Come ‘prima lezione’ il libro di Varvaro è, com’era da aspettarsi, ottimo: piacevole da leggere (ed è cosa rara e difficile), pieno d’informazioni e di osservazioni interessanti su testi d’epoca, lingua, genere disparati, da Dante a Froissart, da Jean Ruiz ai romanzi moderni. Ogni tanto è un po’ opaco: ogni tanto presuppone cioè un lettore che sappia già, per esempio, che cosa sono il lachmannismo, un archetipo, uno stemma. Nozioni correnti, in filologia, ma che – come qui non accade – andrebbero illustrate con calma, perché il nocciolo della disciplina è quello. Un piccolo glossario sarebbe stato utile. Ma non è grave. Il lettore interessato (l’unico a cui parlano libri come questo: i disinteressati non c’interessano) può reperire tutte le altre informazioni tecniche che gli servono in uno degli eccellenti manuali di filologia usciti in questi anni (Stussi, Ageno, Balduino, eccetera).
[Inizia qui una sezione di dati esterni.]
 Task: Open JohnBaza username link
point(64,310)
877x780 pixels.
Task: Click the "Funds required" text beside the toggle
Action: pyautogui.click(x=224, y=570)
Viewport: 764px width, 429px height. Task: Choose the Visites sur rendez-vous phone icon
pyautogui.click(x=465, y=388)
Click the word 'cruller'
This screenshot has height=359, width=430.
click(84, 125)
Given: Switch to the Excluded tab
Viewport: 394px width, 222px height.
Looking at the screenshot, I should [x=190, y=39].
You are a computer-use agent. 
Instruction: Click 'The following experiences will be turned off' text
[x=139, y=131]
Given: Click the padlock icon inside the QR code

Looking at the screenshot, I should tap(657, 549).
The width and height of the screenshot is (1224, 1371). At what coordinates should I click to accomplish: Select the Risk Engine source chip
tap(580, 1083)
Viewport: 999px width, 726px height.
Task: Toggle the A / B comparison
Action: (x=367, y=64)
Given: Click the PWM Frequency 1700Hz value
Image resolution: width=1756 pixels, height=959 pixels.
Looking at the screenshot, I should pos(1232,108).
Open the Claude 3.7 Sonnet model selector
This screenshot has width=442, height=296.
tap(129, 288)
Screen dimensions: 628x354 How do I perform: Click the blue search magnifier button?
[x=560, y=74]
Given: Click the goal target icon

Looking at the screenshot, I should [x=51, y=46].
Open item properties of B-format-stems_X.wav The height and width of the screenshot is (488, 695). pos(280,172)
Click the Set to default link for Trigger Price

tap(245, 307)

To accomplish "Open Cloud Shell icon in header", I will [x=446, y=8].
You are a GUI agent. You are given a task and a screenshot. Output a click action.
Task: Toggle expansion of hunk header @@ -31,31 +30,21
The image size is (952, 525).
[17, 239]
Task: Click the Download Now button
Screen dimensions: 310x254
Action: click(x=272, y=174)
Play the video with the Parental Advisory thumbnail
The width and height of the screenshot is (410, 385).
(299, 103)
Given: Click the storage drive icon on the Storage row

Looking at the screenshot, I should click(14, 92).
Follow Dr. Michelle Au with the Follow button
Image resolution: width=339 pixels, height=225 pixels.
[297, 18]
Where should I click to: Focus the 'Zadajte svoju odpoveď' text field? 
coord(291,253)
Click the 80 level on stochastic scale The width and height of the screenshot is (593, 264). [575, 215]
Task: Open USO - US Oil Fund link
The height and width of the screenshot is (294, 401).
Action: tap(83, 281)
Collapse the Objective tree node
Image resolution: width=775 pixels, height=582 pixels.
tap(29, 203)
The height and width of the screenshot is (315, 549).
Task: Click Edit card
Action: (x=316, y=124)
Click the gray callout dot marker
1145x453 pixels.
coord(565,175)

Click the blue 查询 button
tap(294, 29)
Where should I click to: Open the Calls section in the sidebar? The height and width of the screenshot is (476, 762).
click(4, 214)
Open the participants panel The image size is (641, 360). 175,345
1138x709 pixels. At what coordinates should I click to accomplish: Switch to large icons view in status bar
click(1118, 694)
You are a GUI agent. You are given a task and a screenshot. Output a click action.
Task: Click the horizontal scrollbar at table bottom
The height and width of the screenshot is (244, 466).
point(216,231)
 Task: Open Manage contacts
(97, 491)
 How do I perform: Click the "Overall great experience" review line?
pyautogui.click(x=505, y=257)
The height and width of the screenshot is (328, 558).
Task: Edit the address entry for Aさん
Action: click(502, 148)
E a questo stesso lettore si potrà ricordare che c’è, al di là della teoria filologica, una storia della filologia che è anche, più in grande, storia della cultura: e quale non piccola parte abbiano avuto gli studi filologici nella vita culturale italiana dall’Unità agli anni Trenta mostra ora un bel libro di Francesco Sberlati, Filologia e identità nazionale (Sellerio). E c’è infine, per i lettori ormai conquistati alla disciplina, la filologia in atto: ci sono i libri che mettono in pratica la teoria e che ci restituiscono i testi antichi in edizioni affidabili e ben commentate. I buoni esempi da citare non mancano, perché la filologia italiana ha dato anche di recente contributi di grandissimo valore agli studi umanistici. Qui mi limito a segnalare due veri gioielli, due libri per pochi che però resteranno, e che verranno letti e studiati anche tra molti anni, quando tanti altri libri oggi di moda saranno stati dimenticati: il saggio di Roberta Cella La documentazione Gallerani-Fini nell’Archivio di Stato di Gent, 1304-1309 (ed. SISMEL), che attraverso documenti d’archivio conservati a Gent racconta la storia affascinante della compagnia dei Gallerani, mercanti e banchieri senesi. E il saggio-antologia di Livio Petrucci Alle origini dell’epigrafia volgare (ed. Pisa University Press), che raccoglie e commenta, con uno splendido apparato iconografico, più di cinquanta iscrizioni volgari anteriori all’anno 1275. Libri per pochi, come ho detto: ma i molti non sanno che cosa si perdono.